Studying Overfitting
A common signature of overfitting when using a machine learning model \(f\) with weights \(\mathbf{w}\in \mathbb{R}^d\) is that one or more of the weights \(w_j\) become very large in magnitude in the trained model. For this reason, many strategies for mitigating overfitting involve adding a penalty term to the loss function that encourages weights to be small.
But how do the weights get so large to begin with? In this warmup you’ll consider an extreme (but practically relevant) case in which we have fewer data points than features, i.e. \(n < d\).
Let \(R(\mathbf{w})\) be the mean-squared error for multivariate linear regression with data matrix \(\mathbf{X}\in \mathbb{R}^{n\times d}\), weight vector \(\mathbf{w}\in \mathbb{R}^d\), and target vector \(\mathbf{y}\in \mathbb{R}^n\):
\[ \begin{aligned} R(\mathbf{w}) = \frac{1}{n} \sum_{i=1}^n (\mathbf{w}^\top \mathbf{x}_i - y_i)^2 = \frac{1}{n} (\left\lVert\mathbf{X}\mathbf{w}- \mathbf{y}\right\rVert)^2\;. \end{aligned} \]

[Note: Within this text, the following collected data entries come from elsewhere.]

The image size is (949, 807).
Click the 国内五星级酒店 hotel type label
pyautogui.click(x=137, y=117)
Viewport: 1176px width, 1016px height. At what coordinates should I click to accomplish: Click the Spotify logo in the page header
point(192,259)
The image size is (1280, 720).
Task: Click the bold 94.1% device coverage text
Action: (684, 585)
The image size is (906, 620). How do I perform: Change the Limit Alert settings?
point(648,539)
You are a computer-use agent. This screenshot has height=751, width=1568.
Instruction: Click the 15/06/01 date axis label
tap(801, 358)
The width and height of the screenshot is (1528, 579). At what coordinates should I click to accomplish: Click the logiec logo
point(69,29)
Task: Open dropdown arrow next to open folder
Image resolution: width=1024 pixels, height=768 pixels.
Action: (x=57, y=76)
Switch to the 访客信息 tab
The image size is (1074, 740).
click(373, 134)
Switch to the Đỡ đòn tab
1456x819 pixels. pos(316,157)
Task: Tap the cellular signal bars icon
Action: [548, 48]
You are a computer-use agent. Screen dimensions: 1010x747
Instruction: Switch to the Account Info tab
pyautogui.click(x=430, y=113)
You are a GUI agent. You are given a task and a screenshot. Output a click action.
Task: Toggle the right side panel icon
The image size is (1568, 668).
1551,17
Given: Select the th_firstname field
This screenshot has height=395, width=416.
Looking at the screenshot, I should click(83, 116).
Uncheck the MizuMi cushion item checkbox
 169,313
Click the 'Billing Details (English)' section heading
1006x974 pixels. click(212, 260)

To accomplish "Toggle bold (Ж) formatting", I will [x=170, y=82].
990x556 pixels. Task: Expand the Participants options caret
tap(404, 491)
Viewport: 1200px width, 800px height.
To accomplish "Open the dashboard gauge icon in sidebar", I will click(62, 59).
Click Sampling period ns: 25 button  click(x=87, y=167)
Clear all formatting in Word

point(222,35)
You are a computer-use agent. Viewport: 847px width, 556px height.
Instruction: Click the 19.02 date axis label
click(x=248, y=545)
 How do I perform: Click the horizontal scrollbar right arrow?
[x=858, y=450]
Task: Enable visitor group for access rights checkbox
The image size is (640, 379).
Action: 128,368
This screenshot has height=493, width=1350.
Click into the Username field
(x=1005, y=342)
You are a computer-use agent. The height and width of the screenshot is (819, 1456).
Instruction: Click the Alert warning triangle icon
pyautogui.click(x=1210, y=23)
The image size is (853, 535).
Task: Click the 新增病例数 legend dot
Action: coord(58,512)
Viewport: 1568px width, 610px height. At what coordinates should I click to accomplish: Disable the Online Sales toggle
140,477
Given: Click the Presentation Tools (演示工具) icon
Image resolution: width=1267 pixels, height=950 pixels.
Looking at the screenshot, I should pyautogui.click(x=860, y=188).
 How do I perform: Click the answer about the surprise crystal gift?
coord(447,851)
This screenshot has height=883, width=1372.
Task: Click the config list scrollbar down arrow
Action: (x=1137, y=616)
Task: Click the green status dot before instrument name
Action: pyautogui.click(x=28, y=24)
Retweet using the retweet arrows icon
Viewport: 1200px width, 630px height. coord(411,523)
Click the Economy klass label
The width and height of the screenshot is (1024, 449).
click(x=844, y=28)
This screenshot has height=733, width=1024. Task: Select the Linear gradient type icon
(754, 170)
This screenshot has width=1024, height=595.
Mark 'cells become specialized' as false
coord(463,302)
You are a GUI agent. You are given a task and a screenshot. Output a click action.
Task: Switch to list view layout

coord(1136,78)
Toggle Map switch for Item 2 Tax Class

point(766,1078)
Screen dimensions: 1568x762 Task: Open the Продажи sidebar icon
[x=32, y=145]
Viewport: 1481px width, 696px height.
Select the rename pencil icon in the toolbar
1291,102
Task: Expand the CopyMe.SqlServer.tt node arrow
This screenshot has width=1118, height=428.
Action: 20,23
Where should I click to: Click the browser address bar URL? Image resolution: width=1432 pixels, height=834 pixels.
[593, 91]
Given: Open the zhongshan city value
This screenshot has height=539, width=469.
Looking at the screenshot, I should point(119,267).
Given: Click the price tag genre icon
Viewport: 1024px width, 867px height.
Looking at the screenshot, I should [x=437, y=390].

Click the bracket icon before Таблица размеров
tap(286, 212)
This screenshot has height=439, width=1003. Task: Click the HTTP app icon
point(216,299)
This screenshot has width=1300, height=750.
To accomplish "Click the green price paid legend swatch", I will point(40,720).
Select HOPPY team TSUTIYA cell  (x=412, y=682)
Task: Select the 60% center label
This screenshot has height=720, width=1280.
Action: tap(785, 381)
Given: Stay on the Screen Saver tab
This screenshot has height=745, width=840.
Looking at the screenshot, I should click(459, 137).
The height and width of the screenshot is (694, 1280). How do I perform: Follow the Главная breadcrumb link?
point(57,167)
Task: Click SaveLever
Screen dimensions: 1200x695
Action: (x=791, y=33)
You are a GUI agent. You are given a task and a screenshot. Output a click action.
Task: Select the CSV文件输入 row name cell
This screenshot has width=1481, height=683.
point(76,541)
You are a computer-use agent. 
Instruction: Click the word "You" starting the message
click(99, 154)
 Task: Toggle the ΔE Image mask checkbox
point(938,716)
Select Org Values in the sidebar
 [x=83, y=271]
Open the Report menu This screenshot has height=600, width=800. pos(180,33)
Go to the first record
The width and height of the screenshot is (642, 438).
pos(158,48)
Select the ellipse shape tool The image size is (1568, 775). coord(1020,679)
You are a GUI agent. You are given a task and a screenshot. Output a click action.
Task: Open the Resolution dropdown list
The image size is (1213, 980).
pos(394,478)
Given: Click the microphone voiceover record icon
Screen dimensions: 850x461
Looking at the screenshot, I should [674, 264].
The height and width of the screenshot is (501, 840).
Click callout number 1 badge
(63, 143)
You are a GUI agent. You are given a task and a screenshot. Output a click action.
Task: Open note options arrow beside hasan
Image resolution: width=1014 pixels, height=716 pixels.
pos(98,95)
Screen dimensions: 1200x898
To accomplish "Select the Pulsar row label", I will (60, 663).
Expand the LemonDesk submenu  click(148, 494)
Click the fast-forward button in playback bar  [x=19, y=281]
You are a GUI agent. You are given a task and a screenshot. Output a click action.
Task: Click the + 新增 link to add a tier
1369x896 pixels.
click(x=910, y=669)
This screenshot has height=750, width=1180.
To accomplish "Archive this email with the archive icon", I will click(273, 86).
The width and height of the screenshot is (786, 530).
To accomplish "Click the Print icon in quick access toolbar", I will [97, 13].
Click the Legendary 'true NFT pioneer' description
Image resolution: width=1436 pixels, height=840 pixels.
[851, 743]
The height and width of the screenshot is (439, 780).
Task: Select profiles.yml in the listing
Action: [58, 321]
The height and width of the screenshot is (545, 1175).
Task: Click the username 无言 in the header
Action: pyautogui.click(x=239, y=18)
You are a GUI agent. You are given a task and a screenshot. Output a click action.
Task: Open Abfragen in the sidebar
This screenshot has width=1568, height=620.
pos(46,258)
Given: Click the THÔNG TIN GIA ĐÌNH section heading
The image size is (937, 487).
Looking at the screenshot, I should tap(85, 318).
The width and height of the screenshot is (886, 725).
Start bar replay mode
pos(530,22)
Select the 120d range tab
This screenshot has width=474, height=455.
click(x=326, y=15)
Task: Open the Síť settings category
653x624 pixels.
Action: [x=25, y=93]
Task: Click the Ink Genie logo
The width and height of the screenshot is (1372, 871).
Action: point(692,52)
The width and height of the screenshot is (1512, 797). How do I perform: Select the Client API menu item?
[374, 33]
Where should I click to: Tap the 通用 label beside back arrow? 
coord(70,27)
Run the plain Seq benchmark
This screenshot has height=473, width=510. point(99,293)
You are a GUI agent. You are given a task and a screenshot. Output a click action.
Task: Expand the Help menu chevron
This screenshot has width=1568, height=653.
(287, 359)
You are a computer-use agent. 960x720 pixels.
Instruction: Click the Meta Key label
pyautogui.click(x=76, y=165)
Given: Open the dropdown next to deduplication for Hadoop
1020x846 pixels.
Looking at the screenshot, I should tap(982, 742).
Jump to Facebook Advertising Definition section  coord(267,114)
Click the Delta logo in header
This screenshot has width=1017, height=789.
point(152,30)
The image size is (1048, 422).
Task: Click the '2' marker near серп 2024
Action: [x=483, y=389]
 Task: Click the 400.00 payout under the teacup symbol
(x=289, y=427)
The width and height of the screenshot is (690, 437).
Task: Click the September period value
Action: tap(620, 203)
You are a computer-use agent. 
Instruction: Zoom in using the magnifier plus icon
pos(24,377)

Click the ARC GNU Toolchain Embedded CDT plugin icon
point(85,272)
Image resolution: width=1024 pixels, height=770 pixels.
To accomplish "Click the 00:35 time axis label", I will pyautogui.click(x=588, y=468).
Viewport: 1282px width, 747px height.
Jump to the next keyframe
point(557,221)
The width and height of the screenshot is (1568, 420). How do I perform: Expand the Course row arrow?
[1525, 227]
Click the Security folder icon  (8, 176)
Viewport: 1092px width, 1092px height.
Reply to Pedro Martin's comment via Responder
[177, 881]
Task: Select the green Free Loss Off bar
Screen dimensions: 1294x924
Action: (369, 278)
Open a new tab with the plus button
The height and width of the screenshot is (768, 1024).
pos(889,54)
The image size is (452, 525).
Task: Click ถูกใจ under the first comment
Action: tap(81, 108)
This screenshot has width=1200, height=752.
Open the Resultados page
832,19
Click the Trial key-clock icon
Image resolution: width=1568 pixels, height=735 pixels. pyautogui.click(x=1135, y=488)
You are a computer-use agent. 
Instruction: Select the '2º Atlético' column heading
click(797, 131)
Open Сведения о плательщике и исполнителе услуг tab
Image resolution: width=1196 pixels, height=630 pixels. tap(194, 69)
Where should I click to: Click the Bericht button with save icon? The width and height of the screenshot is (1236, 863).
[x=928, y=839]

The equation \(\nabla R(\mathbf{w}) = \mathbf{0}\) is a necessary condition for \(\mathbf{w}\) to be a minimizer of \(R\), and is equivalent to the system of linear equations often called the normal equations:
\[ \begin{aligned} \mathbf{X}^\top \mathbf{X}\mathbf{w}= \mathbf{X}^\top \mathbf{y}\;. \end{aligned} \]
Part A
An extreme case in which overfitting often occurs in which we have fewer data points than features, i.e. \(n < d\). Do the normal equations have a unique solution?
Part B
Still assuming that \(n < d\), suppose that we have found a solution \(\hat{\mathbf{w}}\) to the normal equations. Give an algorithm (recipe, approach) for finding another solution \(\hat{\mathbf{w}}'\) to the normal equations.
Part C
Still assuming that \(n < d\), give an algorithm (recipe, approach) for finding a solution \(\hat{\mathbf{w}}\) to the normal equations such that at least one entry of \(\hat{\mathbf{w}}\) is arbitrarily large in magnitude.